Don Carlos salió de la Inquisición vestido con un sambenito, con una coroza en la cabeza y una candela encendida en las manos. El Inquisidor Apostólico fray Juan de Zumárraga lo había sentenciado a la hoguera. Lo acusaban de adorar a los viejos dioses y de seguir haciendo sacrificios “porque había tenido revelación del demonio que había de haber mucha pestilencia en la tierra”.

Eran los días en que, después de ser bautizados, los vencidos volvían a practicar en secreto los antiguos cultos. En cuevas, cerros, bosques, las ruinas de los templos e incluso en chozas o jacales, ofrecían flores, copal e incienso, e incluso dedicaban sacrificios a los dioses derribados.

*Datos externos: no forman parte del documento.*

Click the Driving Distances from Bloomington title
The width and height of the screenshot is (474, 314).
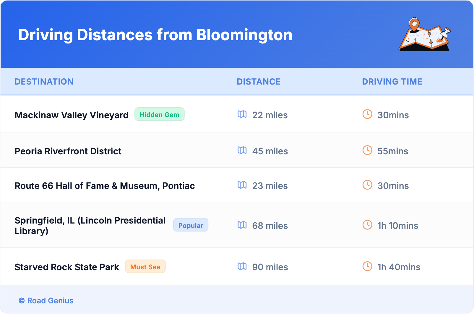pos(155,35)
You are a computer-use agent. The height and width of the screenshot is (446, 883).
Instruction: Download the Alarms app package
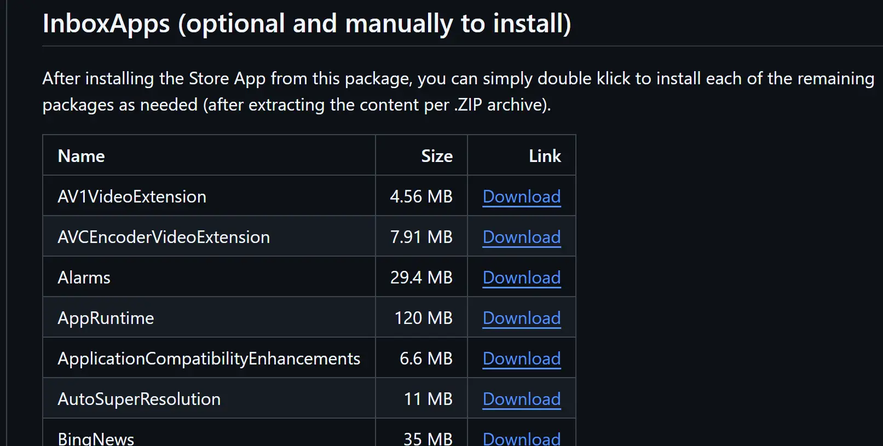point(521,277)
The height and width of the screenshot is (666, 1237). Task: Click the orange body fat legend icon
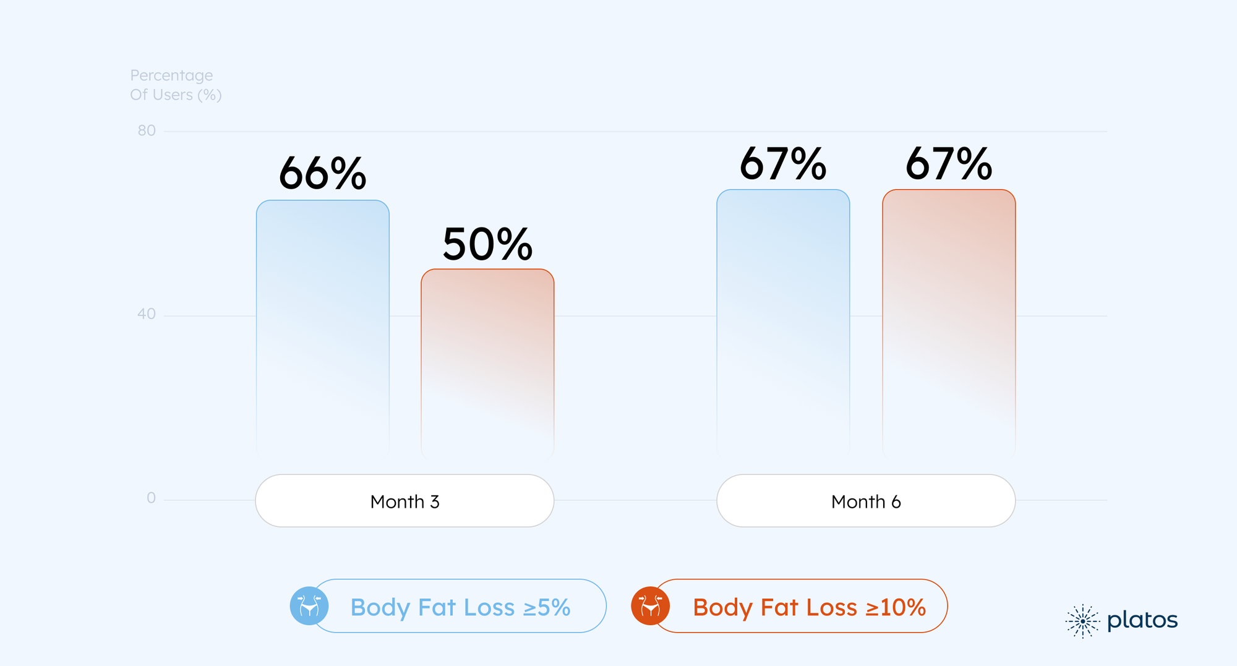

Zumárraga los perseguía “con celo abrasador”. Había logrado averiguar que uno de los hijos de Moctezuma había escondido algunos de los ídolos del Templo Mayor “en una cueva que se dice Tencuyoc”, que en un lugar llamado Xaltoca estaba la figura de Cihuacóatl y que durante el traslado se había sacrificado a un muchacho ante el ídolo de Xantico.

Don Carlos, el nieto de Nezahualcóyotl e hijo de Nezahualpilli (el sabio soberano de Texcoco que unos años antes de la llegada de los españoles anunció a Moctezuma que estaba próximo el fin y que él iba a verlo con sus propios ojos), se hallaba acusado de rendir culto a Tláloc, y estaba acusado también de algo peor: de burlarse y predicar en contra de los frailes, de andar soliviantando a la gente de los pueblos: “¿Quiénes son estos que nos deshacen y perturban y viven sobre nosotros y los tenemos a cuestas y nos sojuzgan?”.

No se había visto en la ciudad nada semejante. Con una magnificencia y una suntuosidad apabullantes, en medio de una multitud atemorizada, don Carlos caminó al cadalso precedido por una cruz. Lo esperaban el virrey, los oidores de la Real Audiencia “e mucha gente” importante. Se leyeron frente al público “los errores, herejías y palabras heréticas” que, según la acusación, don Carlos había pronunciado. El acusado fue obligado a abjurar de sus delitos: a través de un intérprete o naguatato, admitió sus faltas y dijo que merecía morir “según sus maldades y culpas y errores”. Luego conminó a los naturales a “que se quitasen de idolatrías, y se convirtiesen a Dios Nuestro Señor y nos los tuviese el dominio ciegos”.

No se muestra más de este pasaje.